• _Prompt_
The records that appear below are to be restated word for word.

• _Extracted records_
---

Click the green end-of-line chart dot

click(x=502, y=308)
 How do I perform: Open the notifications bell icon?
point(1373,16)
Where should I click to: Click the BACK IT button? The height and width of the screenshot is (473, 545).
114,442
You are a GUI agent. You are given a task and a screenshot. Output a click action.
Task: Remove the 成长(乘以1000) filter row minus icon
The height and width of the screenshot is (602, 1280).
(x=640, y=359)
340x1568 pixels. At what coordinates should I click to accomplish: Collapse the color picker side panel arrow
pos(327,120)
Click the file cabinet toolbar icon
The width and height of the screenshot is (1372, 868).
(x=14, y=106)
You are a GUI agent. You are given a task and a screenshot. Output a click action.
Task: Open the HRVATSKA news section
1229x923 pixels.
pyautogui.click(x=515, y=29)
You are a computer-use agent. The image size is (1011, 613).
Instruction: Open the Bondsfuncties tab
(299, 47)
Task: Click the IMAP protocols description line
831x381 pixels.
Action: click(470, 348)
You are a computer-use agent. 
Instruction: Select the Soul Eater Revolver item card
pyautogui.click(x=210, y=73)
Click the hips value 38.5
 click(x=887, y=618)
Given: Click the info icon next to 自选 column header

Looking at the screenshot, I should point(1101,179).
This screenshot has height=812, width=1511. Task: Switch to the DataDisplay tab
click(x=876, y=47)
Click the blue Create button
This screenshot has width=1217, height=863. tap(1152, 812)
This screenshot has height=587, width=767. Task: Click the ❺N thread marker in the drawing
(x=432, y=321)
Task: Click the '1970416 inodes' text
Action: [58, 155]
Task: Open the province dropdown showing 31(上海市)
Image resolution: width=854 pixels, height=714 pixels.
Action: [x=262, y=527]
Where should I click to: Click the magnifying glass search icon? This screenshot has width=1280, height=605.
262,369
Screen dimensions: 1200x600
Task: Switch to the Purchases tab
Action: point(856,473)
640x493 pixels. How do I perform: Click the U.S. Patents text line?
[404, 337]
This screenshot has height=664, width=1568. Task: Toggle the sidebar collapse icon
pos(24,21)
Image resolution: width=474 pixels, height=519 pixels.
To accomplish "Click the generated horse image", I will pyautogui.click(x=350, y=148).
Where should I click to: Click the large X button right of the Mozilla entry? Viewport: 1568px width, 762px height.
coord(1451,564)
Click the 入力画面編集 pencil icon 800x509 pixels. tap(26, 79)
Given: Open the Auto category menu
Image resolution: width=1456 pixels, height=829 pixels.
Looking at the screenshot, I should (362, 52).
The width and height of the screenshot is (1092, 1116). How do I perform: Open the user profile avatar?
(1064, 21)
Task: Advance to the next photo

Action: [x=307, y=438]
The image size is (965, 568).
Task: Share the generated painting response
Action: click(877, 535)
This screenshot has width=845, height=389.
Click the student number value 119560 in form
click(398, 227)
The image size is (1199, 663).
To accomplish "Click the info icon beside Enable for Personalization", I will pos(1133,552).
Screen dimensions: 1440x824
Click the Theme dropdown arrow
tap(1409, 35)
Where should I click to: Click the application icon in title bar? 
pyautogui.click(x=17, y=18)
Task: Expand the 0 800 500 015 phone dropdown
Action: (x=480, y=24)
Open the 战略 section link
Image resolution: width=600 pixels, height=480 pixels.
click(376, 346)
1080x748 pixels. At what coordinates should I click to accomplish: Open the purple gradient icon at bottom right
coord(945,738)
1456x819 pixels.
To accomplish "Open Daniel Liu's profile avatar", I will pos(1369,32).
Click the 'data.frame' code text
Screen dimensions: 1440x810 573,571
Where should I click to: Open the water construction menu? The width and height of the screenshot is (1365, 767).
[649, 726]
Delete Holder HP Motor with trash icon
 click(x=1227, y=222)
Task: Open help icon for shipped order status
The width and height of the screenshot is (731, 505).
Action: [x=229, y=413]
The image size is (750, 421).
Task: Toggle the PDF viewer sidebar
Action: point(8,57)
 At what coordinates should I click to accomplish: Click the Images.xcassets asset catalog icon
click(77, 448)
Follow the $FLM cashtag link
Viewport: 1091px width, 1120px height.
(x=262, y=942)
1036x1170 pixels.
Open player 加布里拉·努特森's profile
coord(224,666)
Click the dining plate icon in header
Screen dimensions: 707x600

---

• _Result below_
Click the green end-of-line chart dot

click(x=502, y=308)
 How do I perform: Open the notifications bell icon?
point(1373,16)
Where should I click to: Click the BACK IT button? The height and width of the screenshot is (473, 545).
114,442
You are a GUI agent. You are given a task and a screenshot. Output a click action.
Task: Remove the 成长(乘以1000) filter row minus icon
The height and width of the screenshot is (602, 1280).
(x=640, y=359)
340x1568 pixels. At what coordinates should I click to accomplish: Collapse the color picker side panel arrow
pos(327,120)
Click the file cabinet toolbar icon
The width and height of the screenshot is (1372, 868).
(x=14, y=106)
You are a GUI agent. You are given a task and a screenshot. Output a click action.
Task: Open the HRVATSKA news section
1229x923 pixels.
pyautogui.click(x=515, y=29)
You are a computer-use agent. The image size is (1011, 613).
Instruction: Open the Bondsfuncties tab
(299, 47)
Task: Click the IMAP protocols description line
831x381 pixels.
Action: click(470, 348)
You are a computer-use agent. 
Instruction: Select the Soul Eater Revolver item card
pyautogui.click(x=210, y=73)
Click the hips value 38.5
 click(x=887, y=618)
Given: Click the info icon next to 自选 column header

Looking at the screenshot, I should point(1101,179).
This screenshot has height=812, width=1511. Task: Switch to the DataDisplay tab
click(x=876, y=47)
Click the blue Create button
This screenshot has width=1217, height=863. tap(1152, 812)
This screenshot has height=587, width=767. Task: Click the ❺N thread marker in the drawing
(x=432, y=321)
Task: Click the '1970416 inodes' text
Action: [58, 155]
Task: Open the province dropdown showing 31(上海市)
Image resolution: width=854 pixels, height=714 pixels.
Action: [x=262, y=527]
Where should I click to: Click the magnifying glass search icon? This screenshot has width=1280, height=605.
262,369
Screen dimensions: 1200x600
Task: Switch to the Purchases tab
Action: point(856,473)
640x493 pixels. How do I perform: Click the U.S. Patents text line?
[404, 337]
This screenshot has height=664, width=1568. Task: Toggle the sidebar collapse icon
pos(24,21)
Image resolution: width=474 pixels, height=519 pixels.
To accomplish "Click the generated horse image", I will pyautogui.click(x=350, y=148).
Where should I click to: Click the large X button right of the Mozilla entry? Viewport: 1568px width, 762px height.
coord(1451,564)
Click the 入力画面編集 pencil icon 800x509 pixels. tap(26, 79)
Given: Open the Auto category menu
Image resolution: width=1456 pixels, height=829 pixels.
Looking at the screenshot, I should (362, 52).
The width and height of the screenshot is (1092, 1116). How do I perform: Open the user profile avatar?
(1064, 21)
Task: Advance to the next photo

Action: [x=307, y=438]
The image size is (965, 568).
Task: Share the generated painting response
Action: click(877, 535)
This screenshot has width=845, height=389.
Click the student number value 119560 in form
click(398, 227)
The image size is (1199, 663).
To accomplish "Click the info icon beside Enable for Personalization", I will pos(1133,552).
Screen dimensions: 1440x824
Click the Theme dropdown arrow
tap(1409, 35)
Where should I click to: Click the application icon in title bar? 
pyautogui.click(x=17, y=18)
Task: Expand the 0 800 500 015 phone dropdown
Action: (x=480, y=24)
Open the 战略 section link
Image resolution: width=600 pixels, height=480 pixels.
click(376, 346)
1080x748 pixels. At what coordinates should I click to accomplish: Open the purple gradient icon at bottom right
coord(945,738)
1456x819 pixels.
To accomplish "Open Daniel Liu's profile avatar", I will pos(1369,32).
Click the 'data.frame' code text
Screen dimensions: 1440x810 573,571
Where should I click to: Open the water construction menu? The width and height of the screenshot is (1365, 767).
[649, 726]
Delete Holder HP Motor with trash icon
 click(x=1227, y=222)
Task: Open help icon for shipped order status
The width and height of the screenshot is (731, 505).
Action: [x=229, y=413]
The image size is (750, 421).
Task: Toggle the PDF viewer sidebar
Action: point(8,57)
 At what coordinates should I click to accomplish: Click the Images.xcassets asset catalog icon
click(77, 448)
Follow the $FLM cashtag link
Viewport: 1091px width, 1120px height.
(x=262, y=942)
1036x1170 pixels.
Open player 加布里拉·努特森's profile
coord(224,666)
Click the dining plate icon in header
Screen dimensions: 707x600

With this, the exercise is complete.